Some of the examples are –
By studying the behaviors of AI practitioners and interviewing experts in the field, we identified three critical data+AI action areas – data processes, advanced AI, and AI team structure – that can help companies deliver on the great expectations they hold for data and AI.
Business leaders ensure that AI efforts remain relevant to the business question. Take a retail example: Many companies have used AI to build virtual “try-on” tools for clothes and accessories. Our research showed that this tool did not lead to high satisfaction. Retail AI that helps with checkout speed and inventory management has been much more effective, our survey found.
What is a good business leader? Some would do or invest in AI for sound bytes but not contemplate the sight to value, i.e., how will this work in the daily life of a business user and generate better business? Thereby leading to AI projects that never scale since they were only supposed to be POCs to be talked about. A good business leader will look at the long term, and in AI, more than anything else, the long term is when a firm will reap the value of AI. If a business leader seeks a case that will provide returns in less than a year, he will be misled. When the initiative is thought through, explaining it to the ranks and getting buy-in becomes that much easier. And can be implemented in phases, with learnings incorporated along the way, which will lead to building well and driving adoption.

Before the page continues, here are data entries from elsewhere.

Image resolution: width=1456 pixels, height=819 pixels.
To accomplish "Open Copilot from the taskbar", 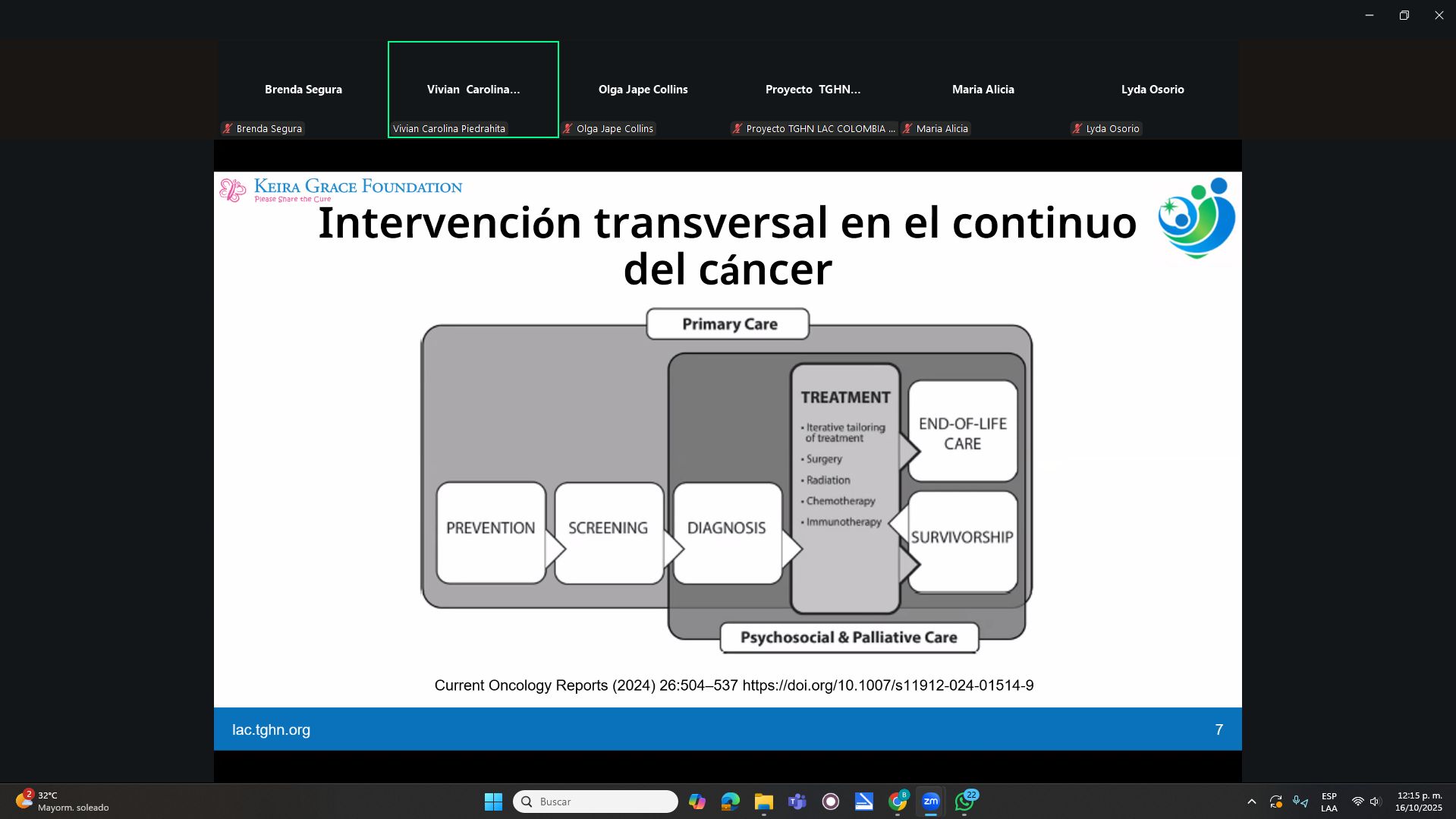I will pyautogui.click(x=697, y=802).
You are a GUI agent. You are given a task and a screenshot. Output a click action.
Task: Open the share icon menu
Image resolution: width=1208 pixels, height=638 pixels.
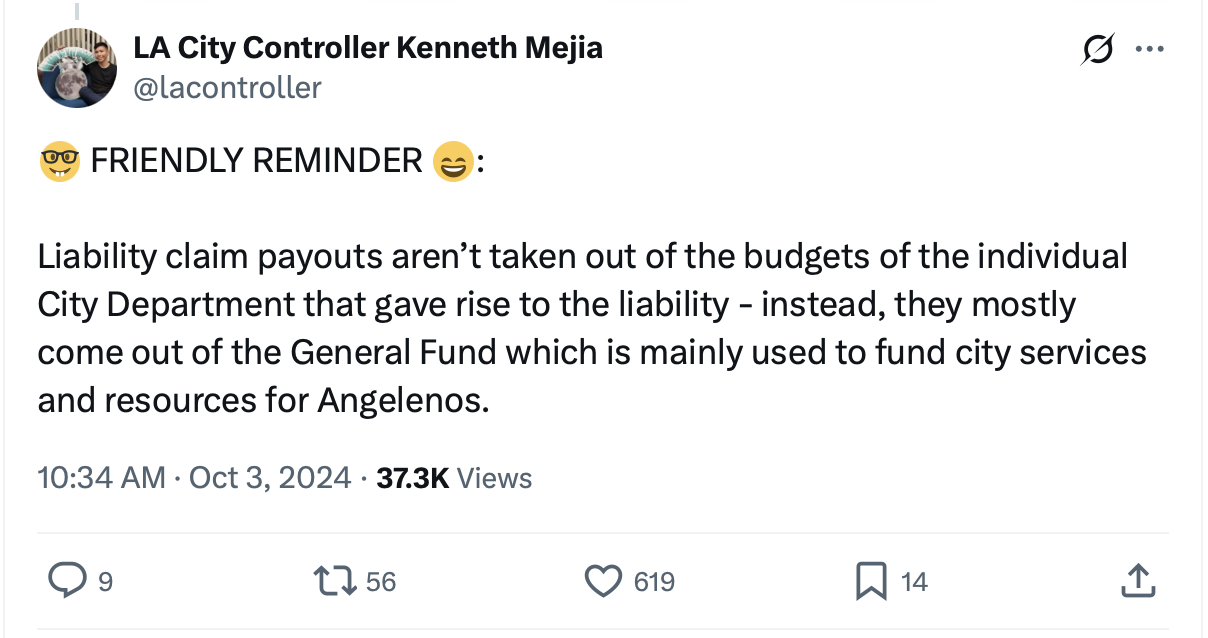[1139, 580]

Cloud-based AI will continue to democratize data science and swell the ranks of citizen data scientists. This will lead to breakthroughs in novel AI uses, provided companies stick to high data process standards and AI ethics.
AI used in data quality will achieve game-changing potential. Today, we work on algorithms that streamline and auto-correct data based on past patterns. But this is expected to become much more prevalent than it is today. And even essential for downstream AI. Another game-changing trend will be the acceptance that AI uses probabilistic models as we all do for learning. And so, errors will be there, but the question will be: are these errors lower than human errors? Once that is the criteria, AI adoption will increase.
Data privacy rules will require more compliance requirements for global companies as more nations set their standards.
Data regulations will increase, given the knowledge about the potential misuse of such data. As mentioned above, the role of AI in data quality will be game-changing.
The impact is already here. Most companies refresh their data in near real-time, our survey finds. But it’s not about how fast you process your data, and it’s about finding the most instructive or critical data for your particular challenge. Moreover, that data often resides outside your tech estate, which reinforces the value of data-sharing – importing third-party data and sharing data with third parties.
Firstly, most strategic decisions do not need real-time data. Automation is a big area for the application of AI, and many of these use cases require real-time data. Of course, without real time-data where the streaming is reliable, automation that depends on it cannot work. Organizations that get it right will start seeing better profitability and customer satisfaction than others. And that will propel others to adopt the same. Reliable real-time data will be a game changer in business automation.